Apesar dos progressos, a economia portuguesa não ganhou, nos últimos anos, suficiente resiliência para enfrentar um potencial ciclo de subida de taxas de juro.
11 Janeiro 2019, 07h55

Longe da vista, longe do coração. Este provérbio poderia ser o epíteto das medidas de política orçamental do atual executivo desde que tomou posse, e que permite manter uma narrativa anti-austeridade para o público, ao mesmo tempo que mantém a carga fiscal em níveis historicamente elevados, que permite o aparente caminho de consolidação orçamental em linha com os objetivos traçados com Bruxelas.

Na verdade, o suposto milagre orçamental tem muito de ilusão, e foi conseguido em grande parte à custa do aumento dos impostos (a carga fiscal encontra-se em máximos de 22 anos) e não tanto por via do crescimento da economia. Mas este aumento dos impostos fez-se através de um habilidoso aumento da carga proveniente dos impostos indirectos, que aumentaram cerca de 20% desde 2015. Mas o desconforto na qualidade de vida dos contribuintes existe, apenas disfarçado pelo aumento da concessão de crédito ao consumo e pelas taxas de juro extremamente baixas. Mas quando as taxas subirem, como será a vida das famílias? E do Estado?

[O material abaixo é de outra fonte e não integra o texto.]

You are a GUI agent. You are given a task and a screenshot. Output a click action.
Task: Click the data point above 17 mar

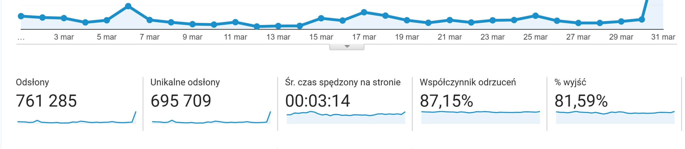tap(364, 12)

Numa primeira análise, esta espécie de jogo de lego – trocando a carga de impostos mais visível e direta pela componente indireta – pode levar a considerar esta última como a famosa austeridade benigna, sem dor, uma vez que não se vê diretamente no recibo de ordenado. A realidade é um pouco distinta. Em primeiro lugar, porque os impostos indiretos não pagam apenas quem quer. A menos que as famílias reduzam significativamente os seus níveis de consumo e padrões de investimento no imobiliário, os impostos indiretos continuarão a ter um impacto real e significativo nas vidas diárias dos portugueses.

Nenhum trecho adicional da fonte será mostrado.